■ **Source text**
To define P. porphyrae specific proteome, the genomes of P. ultimum var. ultimum, P. ultimum var. sporangiferum, P. iwayamai, P. aphanidermatum, P. irregulare, P. arrhenomanes, Phytopythium vexans (formerly Pythium vexans) and the genome of the animal pathogen P. insidiosum were obtained from the Pythium Genome Database ( and the NCBI (, respectively. Gene clustering was performed through the get-homologue software (Contreras-Moreira and Vinuesa 2013) using the implemented OrthoMCL (option -M) algorithm to report all possible gene clusters, including species-specific clusters (parameter -t = 0). A Pangenome Matrix was computed ( script available through get_homologues) and used to define the P. porphyrae specific proteome.

■ **What is expected**
Translate this sentence from the Pythium proteome text into Spanish: "Gene clustering was performed through the get-homologue software (Contreras-Moreira and Vinuesa 2013) using the implemented OrthoMCL (option -M) algorithm to report all possible gene clusters, including species-specific clusters (parameter -t = 0)." Rely only on the Pythium proteome text above.

■ **Given records**
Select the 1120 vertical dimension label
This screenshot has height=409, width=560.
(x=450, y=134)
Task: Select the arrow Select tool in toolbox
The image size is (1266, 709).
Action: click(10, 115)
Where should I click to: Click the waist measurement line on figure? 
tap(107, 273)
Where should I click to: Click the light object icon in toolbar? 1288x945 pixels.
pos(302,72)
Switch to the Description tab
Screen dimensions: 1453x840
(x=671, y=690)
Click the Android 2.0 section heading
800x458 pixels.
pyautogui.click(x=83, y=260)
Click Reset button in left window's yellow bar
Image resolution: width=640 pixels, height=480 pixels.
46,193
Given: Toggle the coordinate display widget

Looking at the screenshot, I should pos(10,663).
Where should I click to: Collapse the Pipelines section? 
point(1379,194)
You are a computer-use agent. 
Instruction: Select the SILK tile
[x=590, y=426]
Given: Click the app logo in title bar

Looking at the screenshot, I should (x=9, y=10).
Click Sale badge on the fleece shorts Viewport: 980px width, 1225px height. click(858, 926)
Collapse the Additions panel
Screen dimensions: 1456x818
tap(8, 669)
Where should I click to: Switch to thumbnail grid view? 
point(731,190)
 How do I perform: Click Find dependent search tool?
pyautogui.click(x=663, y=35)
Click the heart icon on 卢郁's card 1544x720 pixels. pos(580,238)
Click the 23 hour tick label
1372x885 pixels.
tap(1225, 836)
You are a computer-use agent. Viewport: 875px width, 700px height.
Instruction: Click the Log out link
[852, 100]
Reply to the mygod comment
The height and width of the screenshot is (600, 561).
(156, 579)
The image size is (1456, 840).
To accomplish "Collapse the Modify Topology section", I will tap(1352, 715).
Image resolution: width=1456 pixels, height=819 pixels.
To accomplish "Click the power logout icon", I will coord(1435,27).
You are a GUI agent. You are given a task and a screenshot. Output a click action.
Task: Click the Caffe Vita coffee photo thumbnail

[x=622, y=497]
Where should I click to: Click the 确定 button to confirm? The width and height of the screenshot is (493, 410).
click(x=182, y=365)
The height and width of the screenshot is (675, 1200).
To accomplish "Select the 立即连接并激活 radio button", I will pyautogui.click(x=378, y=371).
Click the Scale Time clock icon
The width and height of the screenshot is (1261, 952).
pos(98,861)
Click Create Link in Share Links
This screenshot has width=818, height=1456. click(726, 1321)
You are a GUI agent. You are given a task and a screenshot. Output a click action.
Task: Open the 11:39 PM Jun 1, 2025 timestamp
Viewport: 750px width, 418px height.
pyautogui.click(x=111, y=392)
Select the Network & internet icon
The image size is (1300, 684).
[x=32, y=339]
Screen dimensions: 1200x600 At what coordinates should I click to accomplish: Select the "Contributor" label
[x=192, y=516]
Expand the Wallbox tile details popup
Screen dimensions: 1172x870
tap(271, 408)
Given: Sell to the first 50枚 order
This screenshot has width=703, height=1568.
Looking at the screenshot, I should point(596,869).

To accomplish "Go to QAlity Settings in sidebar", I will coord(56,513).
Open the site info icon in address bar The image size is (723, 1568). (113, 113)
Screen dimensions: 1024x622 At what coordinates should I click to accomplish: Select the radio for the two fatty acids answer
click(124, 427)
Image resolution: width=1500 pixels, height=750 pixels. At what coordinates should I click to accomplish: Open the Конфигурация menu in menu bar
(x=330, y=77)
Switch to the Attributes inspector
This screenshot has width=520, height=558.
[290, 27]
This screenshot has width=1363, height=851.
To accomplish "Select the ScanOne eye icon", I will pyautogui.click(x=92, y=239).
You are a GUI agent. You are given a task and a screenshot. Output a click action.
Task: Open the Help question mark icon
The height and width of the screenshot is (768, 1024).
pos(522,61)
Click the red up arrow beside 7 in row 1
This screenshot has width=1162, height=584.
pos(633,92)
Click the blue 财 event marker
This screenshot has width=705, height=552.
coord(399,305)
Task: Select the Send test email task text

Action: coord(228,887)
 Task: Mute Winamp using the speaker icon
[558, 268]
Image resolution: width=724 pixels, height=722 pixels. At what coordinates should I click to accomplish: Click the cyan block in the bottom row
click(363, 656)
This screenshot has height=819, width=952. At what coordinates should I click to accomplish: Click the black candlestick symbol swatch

■ **Solution for this problem**
El agrupamiento de genes se realizó mediante el software get-homologue (Contreras-Moreira y Vinuesa 2013) utilizando el algoritmo OrthoMCL implementado (opción -M) para reportar todos los grupos de genes posibles, incluidos los grupos específicos de especie (parámetro -t = 0).